Voice dataset: vocal extraction

There is background sound/music when I am only interested in her voice

I researched for a few long hours what to do
some links on the topics if you want to "waste" your time as I did

Spleeter is a solution

Bad column was written before I learned to use spleeter better. I am leaving this table for historical reasons.

Good	Bad
splits vocals and accompaniments from audiofile	converts output files to wav (correction) with sr=44khz
fast enough for me to use	output naming is weird: created directory with original filename and puts files in it: vocals.wav & accompaniment.wav (you can alter that)
no configuration required, works out of the box	no configuration possible, I would like to change how some stuff works
it opened my eyes to new problems	when converted to wav 25G blowed up to over 500G
???	I am not sure how it happened. But I screwed up naming and filenames stopped correlating to proper text in *metadata.tsv*. It is not Spleeter fault (should not be), but still.
flexible command line options to fix most of the bad	on my machine it struggles with more than 8minute audio

How I run it

Stuff about spleeter forcing you to have unlimited space by converting files to wav was exaggerated
One can pass other codec type to -c flag to avoid death by asphyxiation
Spleeter can take multiple input files, but there is `MAX_ARGS` limit
I say give it 3000 batches
Example of use

spleeter separate -o output -c ogg -f {filename}_{instrument}.{codec} \
"8_minute_slices/Let's Play Awakening [Rpg Maker Horror ⧸ Demo] 8 - Ups, eine schiefgelaufene Rettungsaktion？ [wX9ugDgY-iM].opus_00:13.000_00:21.000.opus_00.opus" \
...

Demonstration of spleeter

original.ogg

accompaniment.wav

vocals.wav

Everything takes a lot of space! Even file names!

It is my understanding that system ext4 (fat? | ntfs?) reserves space for names at directory creation (4KB) and extends that space if neccessary. Point is: when there is over 400k file names like
Let's Play Awakening [Rpg Maker Horror ⧸ Demo] 8 - Ups, eine schiefgelaufene Rettungsaktion？ [wX9ugDgY-iM].opus_00:13.000_00:21.000.opus
in the same directory, it causes simple commands like

ls | wc -l

to run for a few seconds, or even minutes if we are talking about my poor usb drive.

I am not yet clear on the solution, but most likely I will get some short hashing method and shorten all the names with it. For example

printf "Let's Play Awakening [Rpg Maker Horror ⧸ Demo] 8 - Ups, eine schiefgelaufene Rettungsaktion？ [wX9ugDgY-iM].opus_00:13.000_00:21.000.opus" | xxhsum | cut -d ' ' -f1
b9205a9cdf641557

I changed my mind about xxhsum. In golang it is an external library. I am going with md5.

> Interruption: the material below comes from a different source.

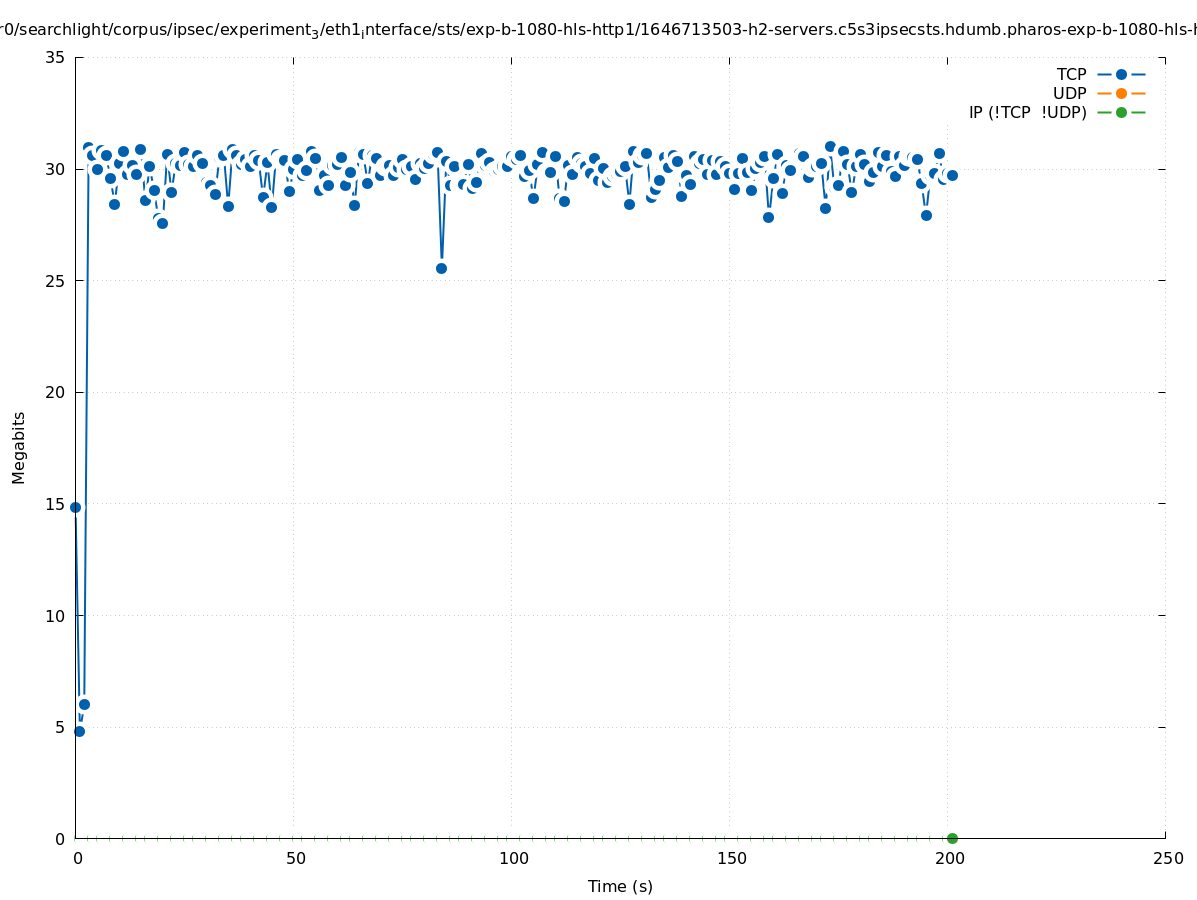The image size is (1197, 900).
Task: Click the lowest TCP point just under 5 Megabits
Action: pyautogui.click(x=79, y=731)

spleeter separate -o output -c ogg -f {filename}_{instrument}.{codec} \
8_minutes_slices/2f56da703d60103bf9cf5848e1b3415a_01.opus \
8_minutes_slices/da18f80180b3fac3eadba34ae21502b6_01.opus \
8_minutes_slices/0a67183fe5a554e8af52b9e243d441e8_02.opus \
8_minutes_slices/07ad09a301080ca18890f7525d43b56a_01.opus \
8_minutes_slices/aef5fc3c8ec7bc6134e2a2cc20ceeccd_02.opus \
...

How do I spleet all audio to 8 minute clips

Most related function looks like that

func cutOnEqualParts(filepath, outname, segment string) error {
	err := ffmpeg.Input(filepath).
		Output(outname+"_%02d.opus",
			ffmpeg.KwArgs{
				"c":                "copy",
				"map":              0,
				"segment_time":     segment,
				"f":                "segment",
				"reset_timestamps": 1,
			}).
		OverWriteOutput().ErrorToStdOut().Run()
	return err
}

Check the Repo for the rest.

A lot of clips have silence or non-Her-voice sound

This is different from background sound (playing) at the same time that Her voice. It can be solved by trimming | slicing.
Good example on solving silence problem (vad)

Harder cases contains multiple voices, while only one of them is Hers (as opposite when She immitates|makes different voices to add character and immersion). Thats more like the case for nn (or gmm model) to know Nessi's voice features and simply to recognize Her voice.